**Entries provided:**
┌──

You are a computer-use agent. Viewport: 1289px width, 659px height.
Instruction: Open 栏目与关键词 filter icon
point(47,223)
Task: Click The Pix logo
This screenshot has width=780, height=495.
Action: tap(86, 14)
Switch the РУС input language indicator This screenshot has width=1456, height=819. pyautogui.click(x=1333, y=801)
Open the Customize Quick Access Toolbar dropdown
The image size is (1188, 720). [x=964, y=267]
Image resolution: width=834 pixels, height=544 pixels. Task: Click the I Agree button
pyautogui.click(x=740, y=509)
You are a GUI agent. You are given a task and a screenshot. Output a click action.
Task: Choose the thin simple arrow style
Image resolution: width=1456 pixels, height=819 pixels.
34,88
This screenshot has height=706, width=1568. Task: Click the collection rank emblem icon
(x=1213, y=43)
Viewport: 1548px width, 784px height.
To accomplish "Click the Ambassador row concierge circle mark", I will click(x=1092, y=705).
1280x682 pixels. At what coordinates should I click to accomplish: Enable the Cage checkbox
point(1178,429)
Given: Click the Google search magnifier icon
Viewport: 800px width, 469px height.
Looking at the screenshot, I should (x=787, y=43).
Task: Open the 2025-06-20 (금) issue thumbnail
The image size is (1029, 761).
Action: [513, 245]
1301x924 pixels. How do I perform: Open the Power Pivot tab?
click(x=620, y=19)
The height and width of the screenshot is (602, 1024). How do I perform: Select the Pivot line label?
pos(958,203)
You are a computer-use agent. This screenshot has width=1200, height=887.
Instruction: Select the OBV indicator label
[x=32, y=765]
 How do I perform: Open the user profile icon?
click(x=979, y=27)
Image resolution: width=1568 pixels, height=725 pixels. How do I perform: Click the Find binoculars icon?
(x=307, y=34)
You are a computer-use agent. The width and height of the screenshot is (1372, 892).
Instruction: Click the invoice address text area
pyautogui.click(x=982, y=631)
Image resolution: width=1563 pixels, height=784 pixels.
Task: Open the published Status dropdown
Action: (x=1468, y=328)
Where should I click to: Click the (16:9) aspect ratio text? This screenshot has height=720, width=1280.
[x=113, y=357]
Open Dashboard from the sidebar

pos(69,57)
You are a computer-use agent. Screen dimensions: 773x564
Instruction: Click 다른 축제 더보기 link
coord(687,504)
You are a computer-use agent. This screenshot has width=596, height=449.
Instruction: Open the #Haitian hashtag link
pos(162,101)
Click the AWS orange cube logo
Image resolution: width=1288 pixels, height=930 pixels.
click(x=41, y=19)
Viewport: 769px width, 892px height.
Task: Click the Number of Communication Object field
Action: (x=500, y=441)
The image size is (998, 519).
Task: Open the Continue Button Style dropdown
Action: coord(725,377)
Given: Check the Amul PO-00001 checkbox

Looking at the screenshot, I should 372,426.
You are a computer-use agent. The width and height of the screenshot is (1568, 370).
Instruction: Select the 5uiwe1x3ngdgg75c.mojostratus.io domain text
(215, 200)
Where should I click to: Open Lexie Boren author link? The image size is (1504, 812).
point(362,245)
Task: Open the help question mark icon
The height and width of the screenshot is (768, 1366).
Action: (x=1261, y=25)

└──

**Goal of the exercise:** Duplicate all of the records above line for line, with no changes.

**Finished answer:**
You are a computer-use agent. Viewport: 1289px width, 659px height.
Instruction: Open 栏目与关键词 filter icon
point(47,223)
Task: Click The Pix logo
This screenshot has width=780, height=495.
Action: tap(86, 14)
Switch the РУС input language indicator This screenshot has width=1456, height=819. pyautogui.click(x=1333, y=801)
Open the Customize Quick Access Toolbar dropdown
The image size is (1188, 720). [x=964, y=267]
Image resolution: width=834 pixels, height=544 pixels. Task: Click the I Agree button
pyautogui.click(x=740, y=509)
You are a GUI agent. You are given a task and a screenshot. Output a click action.
Task: Choose the thin simple arrow style
Image resolution: width=1456 pixels, height=819 pixels.
34,88
This screenshot has height=706, width=1568. Task: Click the collection rank emblem icon
(x=1213, y=43)
Viewport: 1548px width, 784px height.
To accomplish "Click the Ambassador row concierge circle mark", I will click(x=1092, y=705).
1280x682 pixels. At what coordinates should I click to accomplish: Enable the Cage checkbox
point(1178,429)
Given: Click the Google search magnifier icon
Viewport: 800px width, 469px height.
Looking at the screenshot, I should (x=787, y=43).
Task: Open the 2025-06-20 (금) issue thumbnail
The image size is (1029, 761).
Action: [513, 245]
1301x924 pixels. How do I perform: Open the Power Pivot tab?
click(x=620, y=19)
The height and width of the screenshot is (602, 1024). How do I perform: Select the Pivot line label?
pos(958,203)
You are a computer-use agent. This screenshot has width=1200, height=887.
Instruction: Select the OBV indicator label
[x=32, y=765]
 How do I perform: Open the user profile icon?
click(x=979, y=27)
Image resolution: width=1568 pixels, height=725 pixels. How do I perform: Click the Find binoculars icon?
(x=307, y=34)
You are a computer-use agent. The width and height of the screenshot is (1372, 892).
Instruction: Click the invoice address text area
pyautogui.click(x=982, y=631)
Image resolution: width=1563 pixels, height=784 pixels.
Task: Open the published Status dropdown
Action: (x=1468, y=328)
Where should I click to: Click the (16:9) aspect ratio text? This screenshot has height=720, width=1280.
[x=113, y=357]
Open Dashboard from the sidebar

pos(69,57)
You are a computer-use agent. Screen dimensions: 773x564
Instruction: Click 다른 축제 더보기 link
coord(687,504)
You are a computer-use agent. This screenshot has width=596, height=449.
Instruction: Open the #Haitian hashtag link
pos(162,101)
Click the AWS orange cube logo
Image resolution: width=1288 pixels, height=930 pixels.
click(x=41, y=19)
Viewport: 769px width, 892px height.
Task: Click the Number of Communication Object field
Action: (x=500, y=441)
The image size is (998, 519).
Task: Open the Continue Button Style dropdown
Action: coord(725,377)
Given: Check the Amul PO-00001 checkbox

Looking at the screenshot, I should 372,426.
You are a computer-use agent. The width and height of the screenshot is (1568, 370).
Instruction: Select the 5uiwe1x3ngdgg75c.mojostratus.io domain text
(215, 200)
Where should I click to: Open Lexie Boren author link? The image size is (1504, 812).
point(362,245)
Task: Open the help question mark icon
The height and width of the screenshot is (768, 1366).
Action: (x=1261, y=25)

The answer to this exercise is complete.